Directive 1: Return the passage of the deepstack graph patch that runs from "From 9f8a79ce0f7d08465f4b6e81cbf87d53df4073e8 Mon" up to and including "insertions(+), 47 deletions(-)", copied character for character.
Directive 2: List every file path given in the change summary at the top of the deepstack graph patch.
Directive 3: Extend the deepstack graph patch past its last line, carrying on the diff in the same format.

Selected excerpt:
From 9f8a79ce0f7d08465f4b6e81cbf87d53df4073e8 Mon Sep 17 00:00:00 2001
From: Georgi Gerganov <ggerganov@gmail.com>
Date: Sat, 3 Jan 2026 19:10:17 +0200
Subject: [PATCH] models : make deepstack graphs (e.g. Qwen3 VL) have constant
 topology

---
 src/llama-context.cpp       |  2 +-
 src/llama-graph.cpp         | 55 +++++++++++++++++++++++++++----------
 src/llama-graph.h           |  5 ++--
 src/models/gemma3n-iswa.cpp |  2 +-
 src/models/qwen3vl-moe.cpp  | 25 ++++++++---------
 src/models/qwen3vl.cpp      | 25 ++++++++---------
 6 files changed, 67 insertions(+), 47 deletions(-)

diff --git a/src/llama-context.cpp b/src/llama-context.cpp
index 32b137f2d8..270fc0d744 100644
--- a/src/llama-context.cpp
+++ b/src/llama-context.cpp
@@ -2342,7 +2342,7 @@ void llama_context::opt_epoch_iter(
                 };
                 ctx_compute_opt = ggml_init(params);
             }
-            ggml_opt_prepare_alloc(opt_ctx, ctx_compute_opt, gf, res->get_tokens(), res->get_logits());
+            ggml_opt_prepare_alloc(opt_ctx, ctx_compute_opt, gf, res->get_inp_tokens(), res->get_logits());
             ggml_opt_alloc(opt_ctx, train);
 
             res->set_inputs(&ubatch);
diff --git a/src/llama-graph.cpp b/src/llama-graph.cpp
index cadb116bf0..c63ade4473 100644
--- a/src/llama-graph.cpp
+++ b/src/llama-graph.cpp
@@ -32,8 +32,8 @@ void llm_graph_input_embd::set_input(const llama_ubatch * ubatch) {
 bool llm_graph_input_embd::can_reuse(const llm_graph_params & params) {
     bool res = true;
 
-    res &= (!tokens && !params.ubatch.token) || (tokens && tokens->ne[0] == params.ubatch.n_tokens);
-    res &= (!embd   && !params.ubatch.embd)  || (embd   &&   embd->ne[1] == params.ubatch.n_tokens);
+    res &= (!params.ubatch.token) || (tokens && tokens->ne[0] == params.ubatch.n_tokens);
+    res &= (!params.ubatch.embd)  || (embd   &&   embd->ne[1] == params.ubatch.n_tokens);
 
     return res;
 }
@@ -538,7 +538,8 @@ int64_t llm_graph_result::get_max_nodes() const {
 }
 
 void llm_graph_result::reset() {
-    t_tokens      = nullptr;
+    t_inp_tokens  = nullptr;
+    t_inp_embd    = nullptr;
     t_logits      = nullptr;
     t_embd        = nullptr;
     t_embd_pooled = nullptr;
@@ -1205,26 +1206,28 @@ ggml_tensor * llm_graph_context::build_moe_ffn(
 
 // input embeddings with optional lora
 ggml_tensor * llm_graph_context::build_inp_embd(ggml_tensor * tok_embd) const {
-    const int64_t n_embd = hparams.n_embd_inp();
+    const int64_t n_embd_inp = hparams.n_embd_inp();
 
-    auto inp = std::make_unique<llm_graph_input_embd>(n_embd);
+    auto inp = std::make_unique<llm_graph_input_embd>(n_embd_inp);
 
     inp->tokens = ggml_new_tensor_1d(ctx0, GGML_TYPE_I32, ubatch.n_tokens);
     cb(inp->tokens, "inp_tokens", -1);
     ggml_set_input(inp->tokens);
+    res->t_inp_tokens = inp->tokens;
 
-    if (ubatch.token) {
-        res->t_tokens = inp->tokens;
-    }
-
-    inp->embd = ggml_new_tensor_2d(ctx0, GGML_TYPE_F32, n_embd, ubatch.n_tokens);
+    inp->embd = ggml_new_tensor_2d(ctx0, GGML_TYPE_F32, n_embd_inp, ubatch.n_tokens);
     cb(inp->embd, "inp_embd", -1);
     ggml_set_input(inp->embd);
+    res->t_inp_embd = inp->embd;
 
-    ggml_tensor * cur;
+    // select one of the 2 inputs, based on the batch contents
+    // ref: https://github.com/ggml-org/llama.cpp/pull/18550
+    std::array<ggml_tensor *, 2> inps;
 
-    // token embeddings
+    // token embeddings path (ubatch.token != nullptr)

Recorded data:
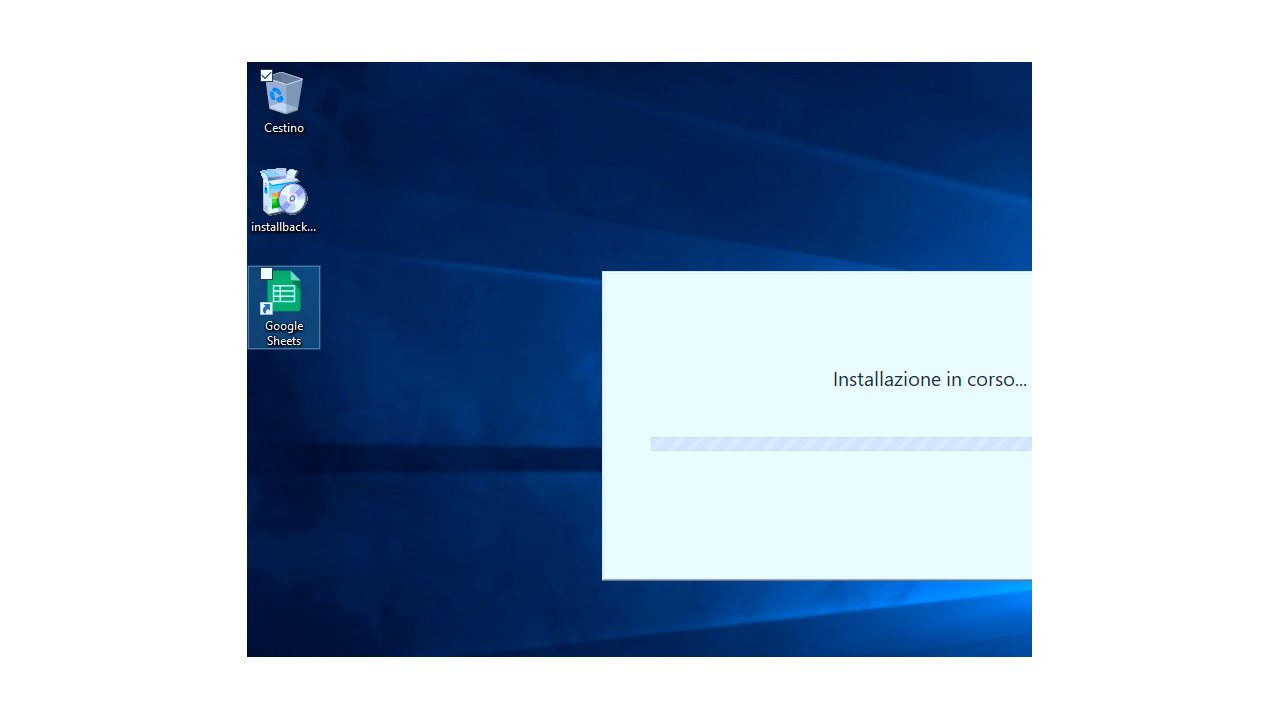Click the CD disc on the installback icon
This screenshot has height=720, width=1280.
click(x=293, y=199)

---

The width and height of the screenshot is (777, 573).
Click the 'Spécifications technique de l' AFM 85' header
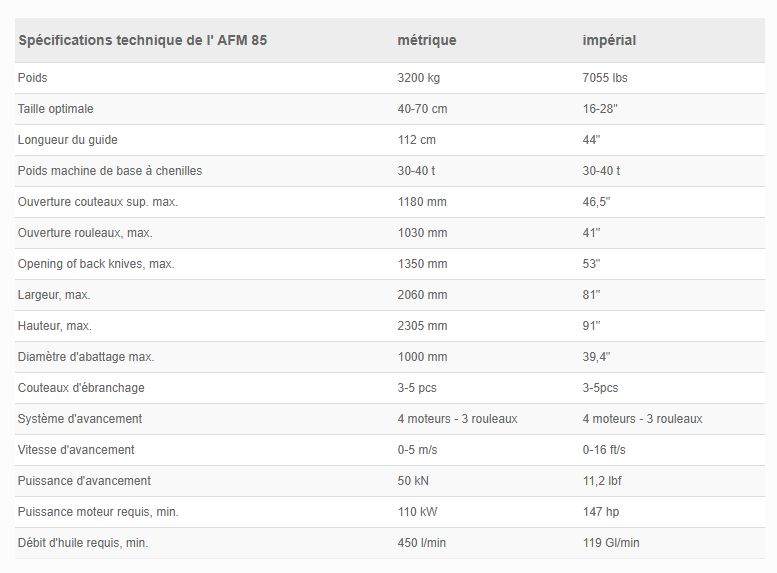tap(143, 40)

Final answer 1:
From 9f8a79ce0f7d08465f4b6e81cbf87d53df4073e8 Mon Sep 17 00:00:00 2001
From: Georgi Gerganov <ggerganov@gmail.com>
Date: Sat, 3 Jan 2026 19:10:17 +0200
Subject: [PATCH] models : make deepstack graphs (e.g. Qwen3 VL) have constant
 topology

---
 src/llama-context.cpp       |  2 +-
 src/llama-graph.cpp         | 55 +++++++++++++++++++++++++++----------
 src/llama-graph.h           |  5 ++--
 src/models/gemma3n-iswa.cpp |  2 +-
 src/models/qwen3vl-moe.cpp  | 25 ++++++++---------
 src/models/qwen3vl.cpp      | 25 ++++++++---------
 6 files changed, 67 insertions(+), 47 deletions(-)

Final answer 2:
src/llama-context.cpp
src/llama-graph.cpp
src/llama-graph.h
src/models/gemma3n-iswa.cpp
src/models/qwen3vl-moe.cpp
src/models/qwen3vl.cpp

Final answer 3:
     {
+        auto & cur = inps[0];
+
         cur = ggml_get_rows(ctx0, tok_embd, inp->tokens);
 
         // apply lora for embedding tokens if needed
@@ -1244,11 +1247,33 @@ ggml_tensor * llm_graph_context::build_inp_embd(ggml_tensor * tok_embd) const {
 
             cur = ggml_add(ctx0, cur, inpL_delta);
         }
+
+        if (hparams.n_deepstack_layers > 0) {
+            // note: ensure the selected node is always assigned to the same backend
+            // if we don't do this, the `ggml_get_rows()` above (inps[0]) can remain on the CPU, while the inps[1]
+            //   below could be performed on the device (if n_deepstack_layers > 0, e.g. Qwen3 VL), which would result
+            //   in different backend ids, depending on which input path is selected
+            // TODO: is there a better way to do this?
+            cur = ggml_cont(ctx0, cur);
+        }
     }
 
-    std::array<ggml_tensor *, 2> inps = { cur, inp->embd };
+    // vector embeddings path (ubatch.embd != nullptr)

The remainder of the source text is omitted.